Things fell apart after Covid however and Prime Minister Johnson was forced out and replaced by Liz Truss who was elected by the party membership. Truss was PM for about 5 minutes one Saturday afternoon and then the markets, I mean the parliamentary party, got rid of her and Sunak became Prime Minister. I commented on all of this over the Conservative Woman and I tell you I am worn out just thinking about it.
What this means for Ireland is yet to be seen. This will be the first UK election in 20 years that I will not be voting in – all Irish citizens who live and are registered in the UK can vote. It is true that a Labour government is likely to be warmer overall to an Irish administration, but I think it is a gamble to believe they will give much away on the immigration issue.
Unlike Ireland, both the Tory party and Labour party agree that immigration must come down.
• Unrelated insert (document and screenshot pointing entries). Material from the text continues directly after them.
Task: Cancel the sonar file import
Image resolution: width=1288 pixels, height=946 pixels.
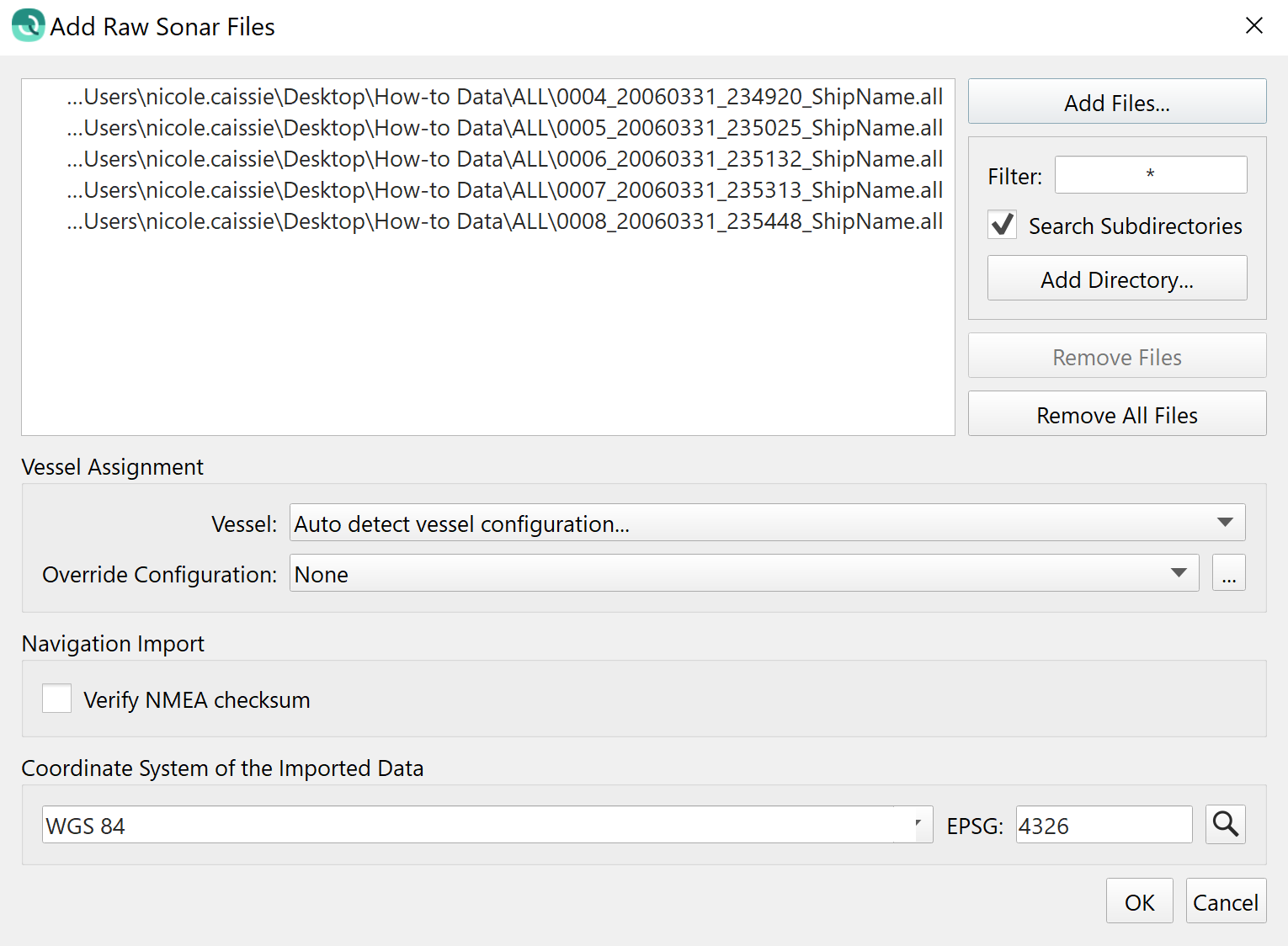Action: coord(1225,901)
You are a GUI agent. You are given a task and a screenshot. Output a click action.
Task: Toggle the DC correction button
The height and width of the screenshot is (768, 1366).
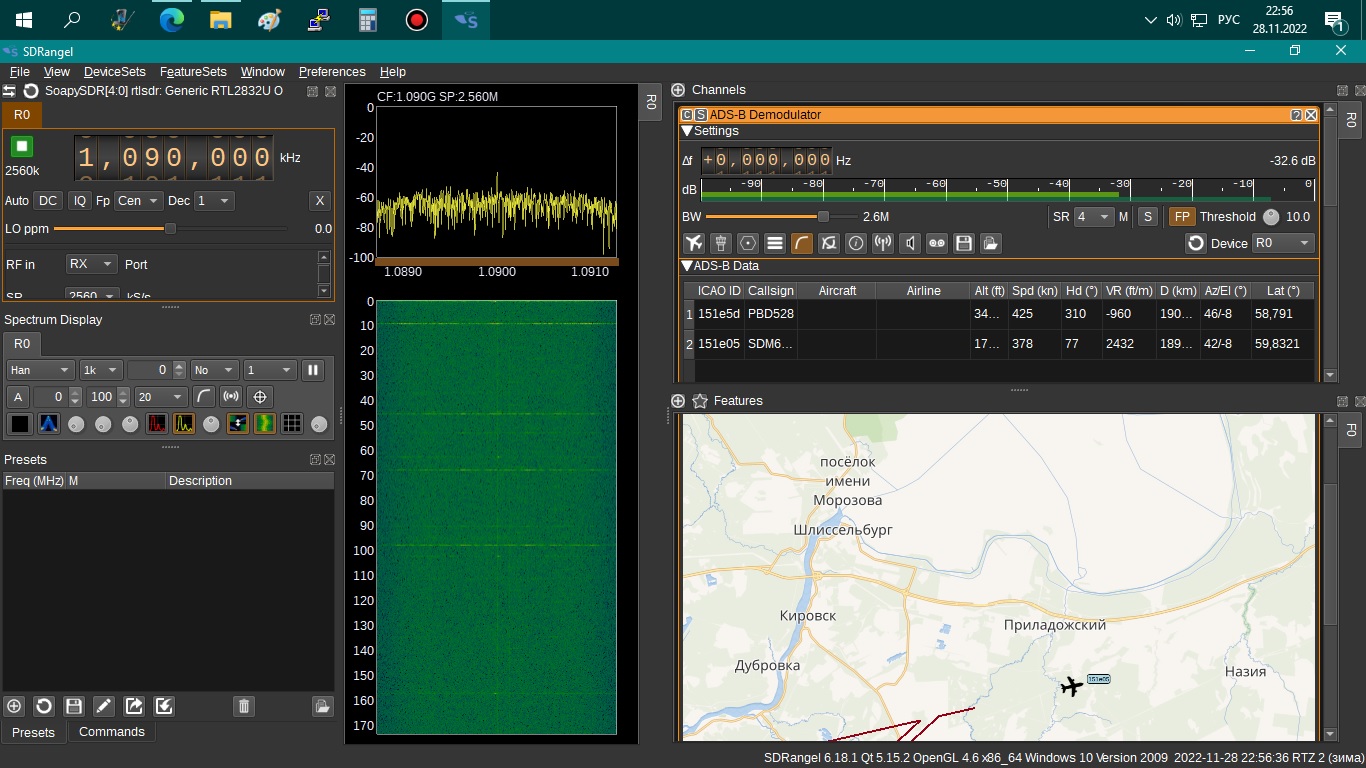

The one dividing line, the one clear line of disagreement is how to tackle the ‘small boats.’ Sunak got Rwanda through which was swiftly confirmed to be an excellent deterrent by the Irish government.
Pushed this morning on the Today programme Radio 4, PM Sunak said the flights to Rwanda would go in July, which is interesting. Sir Keir Starmer has committed to abolishing Rwanda and instead launch a new Border Security Command instead.
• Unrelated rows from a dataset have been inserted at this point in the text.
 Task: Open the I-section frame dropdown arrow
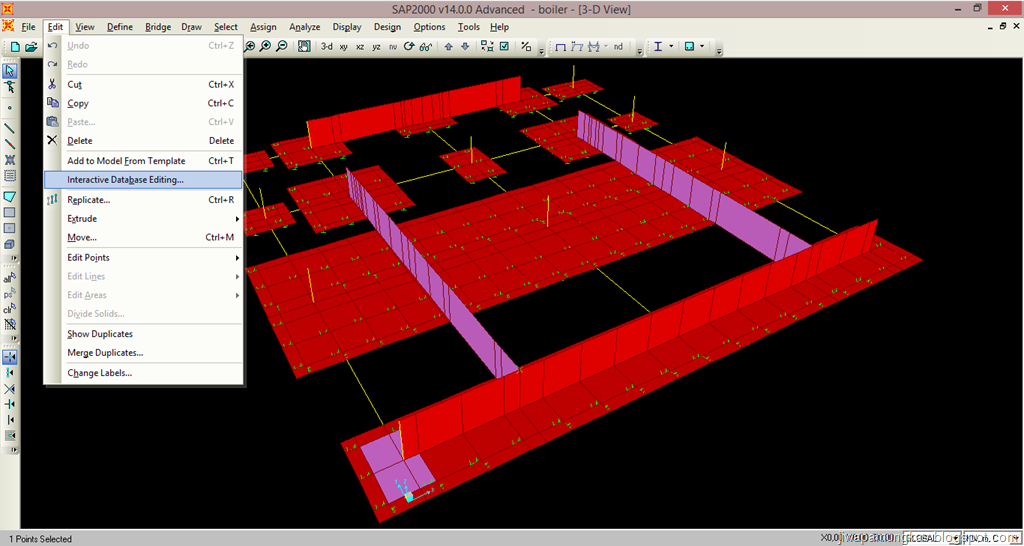671,46
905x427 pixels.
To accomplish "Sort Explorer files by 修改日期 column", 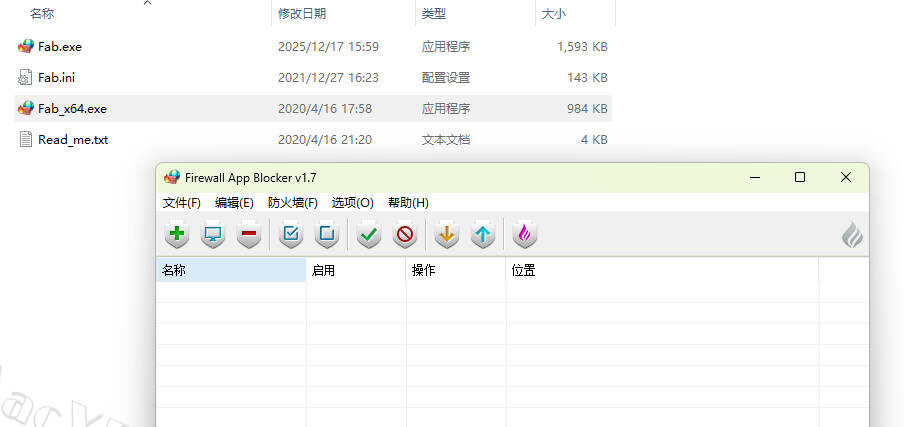I will (x=302, y=14).
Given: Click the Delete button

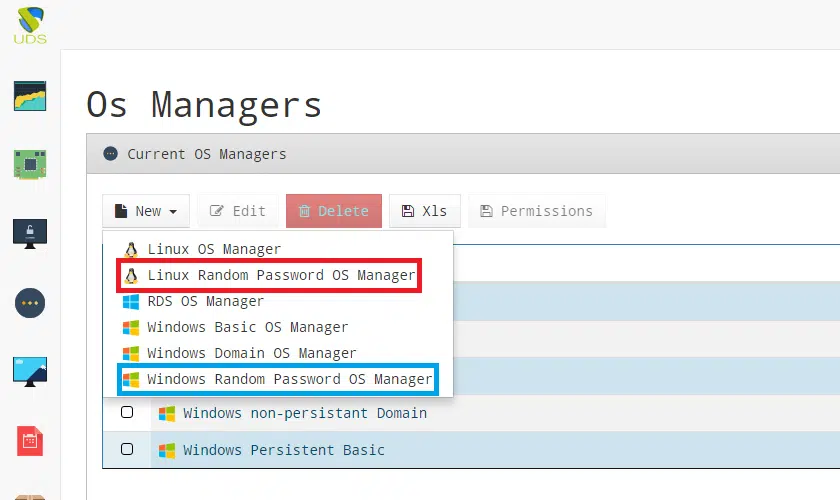Looking at the screenshot, I should point(334,211).
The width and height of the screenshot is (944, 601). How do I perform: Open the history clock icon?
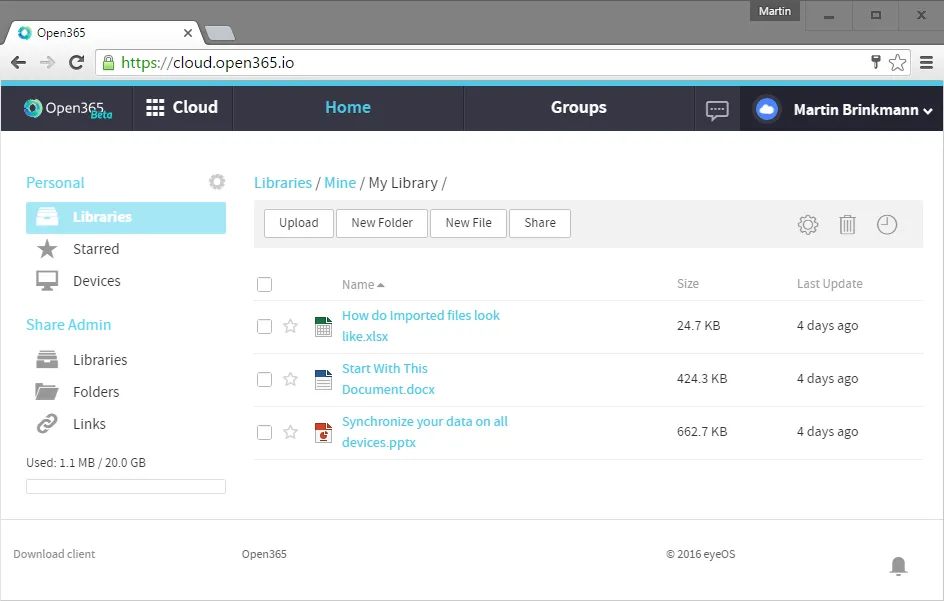(x=887, y=224)
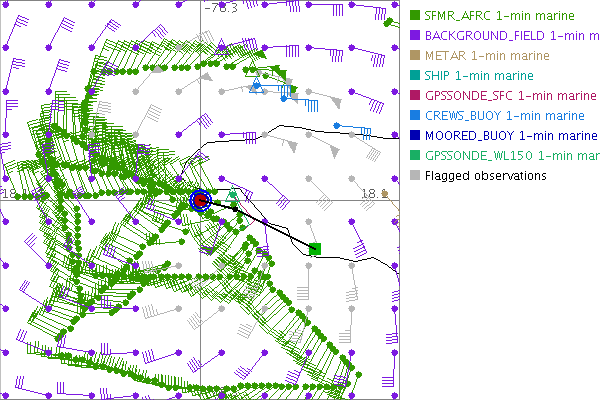Select the blue triangle buoy marker
The height and width of the screenshot is (400, 600).
[x=256, y=87]
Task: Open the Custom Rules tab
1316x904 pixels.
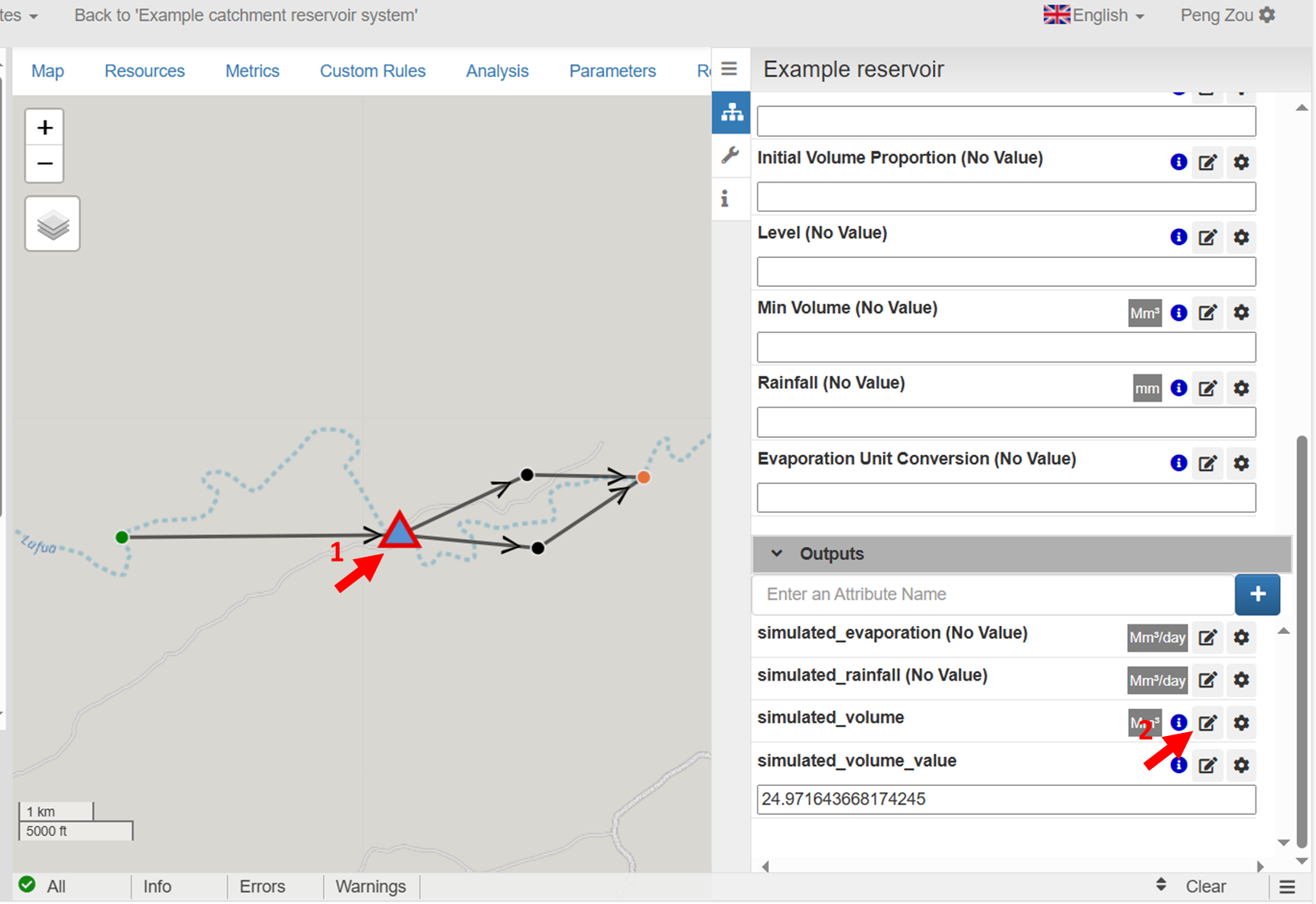Action: [373, 71]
In fact, by identifying Rwanda as a deterrent to asylum seekers in Britain, the Irish government has made it much harder for any future Labour government to scrap it. The Irish government has made the Rwanda scheme a red-hot election issue.
In truth, there is very little between Labour and the Conservatives. Both parties want to protect Our NHS, an institution beloved by all in the UK, right or left. Nether will make any pledges to cut taxes – to be tied to such a pledge would be foolish. Both parties talk tough on crime even though they are letting prisoners out of prison early and asking police not to charge low-level offences due to prison overcrowding.
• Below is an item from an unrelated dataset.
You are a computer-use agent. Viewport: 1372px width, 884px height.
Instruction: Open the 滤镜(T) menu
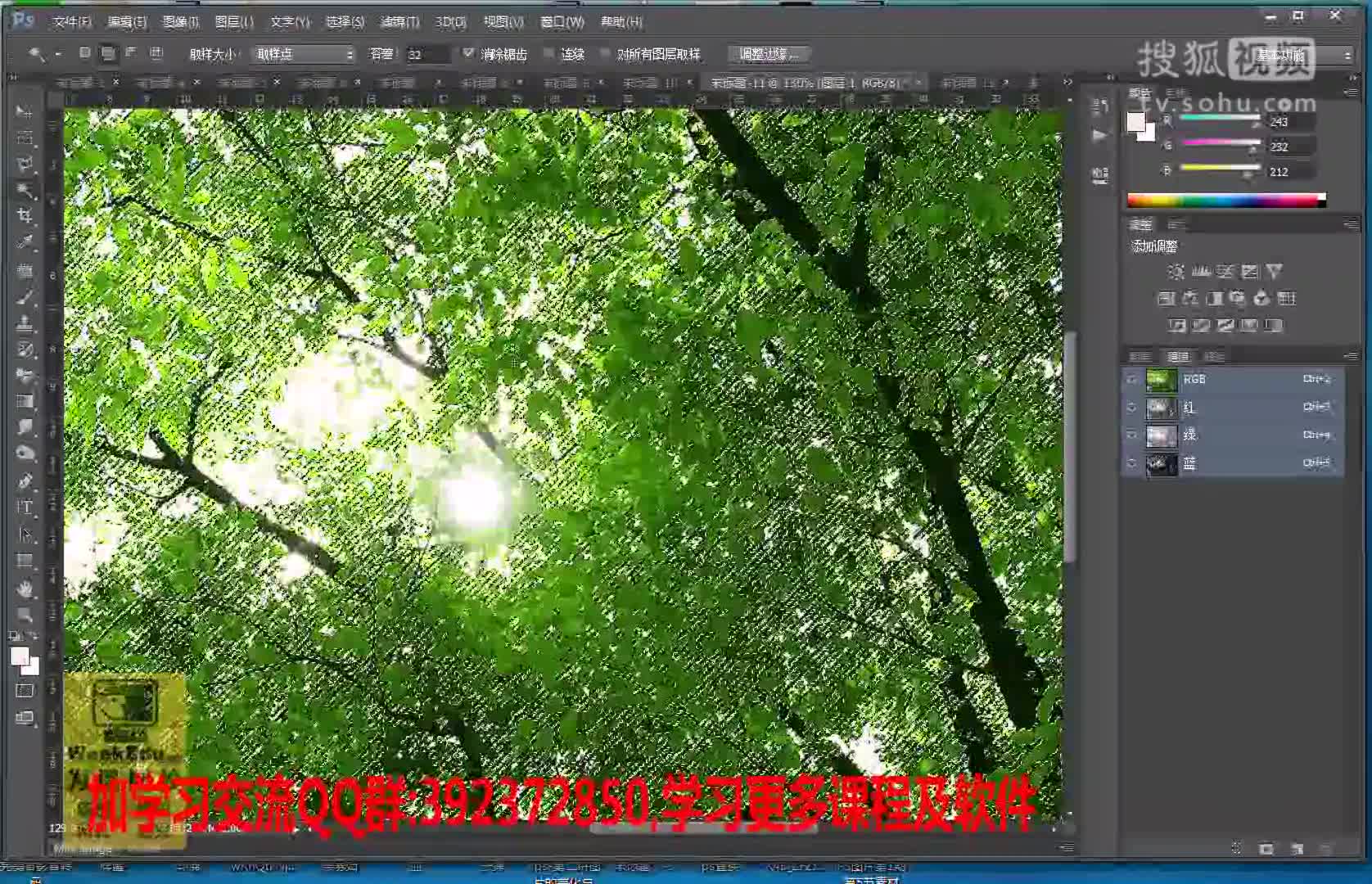pos(399,21)
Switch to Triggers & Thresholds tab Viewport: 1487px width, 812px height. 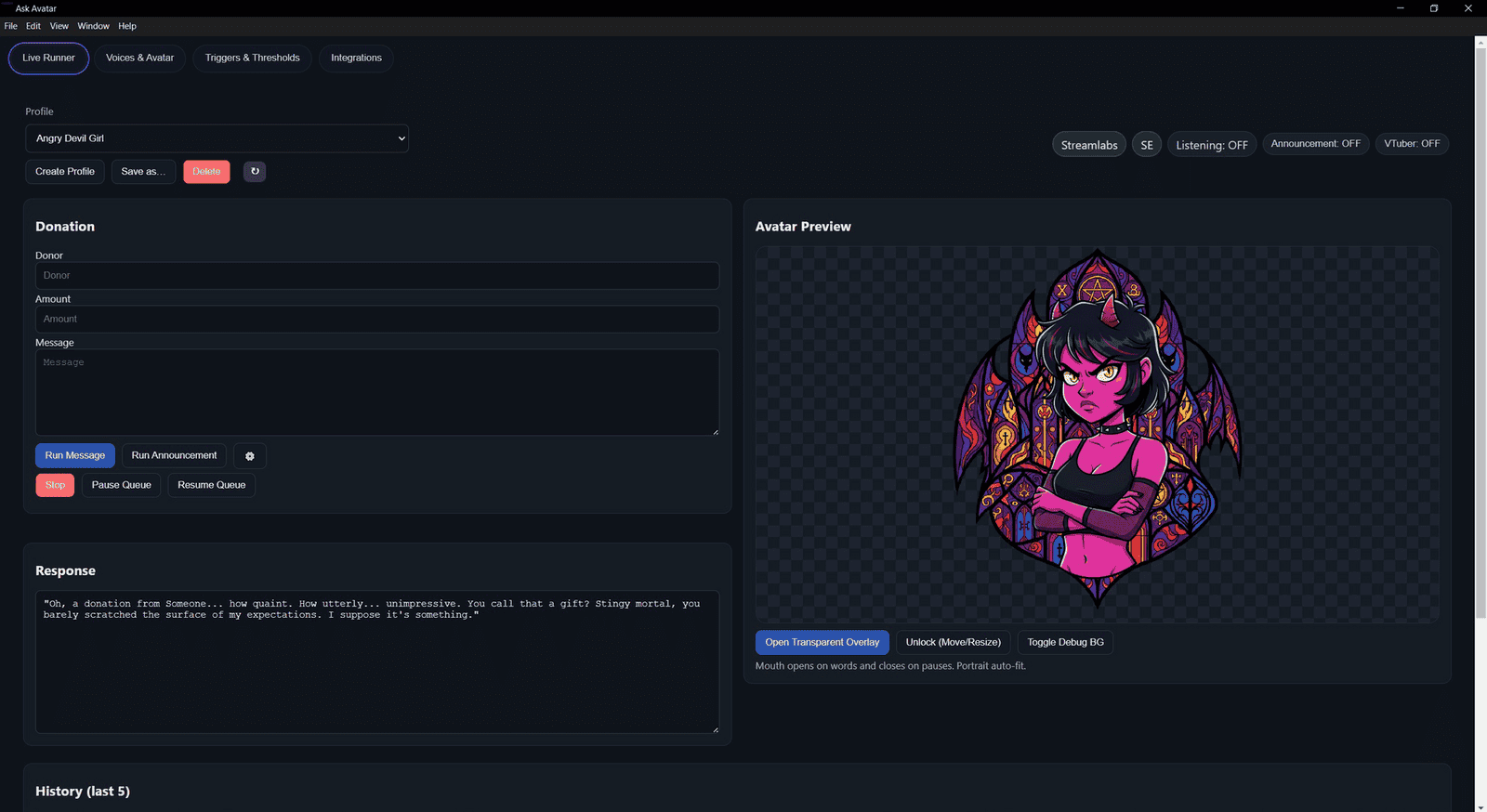coord(252,58)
Even on the Rainbow stuff both are closely aligned as Labour have pulled back from gender self-identification. On the transgender nonsense, immigration and Israel alone the British Labour party is to the right of all major Irish political parties. You would have to go all the way to the Greens to match the extremism of the Irish establishment.
Brexit will not be an issue. Sir Keir Starmer will not risk losing red wall voters on this but I do believe once Labour gets a huge majority the pressure will very slowly build from the left-wing of the party to hold a return referendum during a Labour second term. That is my long-term prediction.
This UK general election will be fought on the centre ground. Neither party will tell the British public what they need to hear; the brutal truth that you cannot have European social security systems with Florida style taxation. It will be cakeism galore.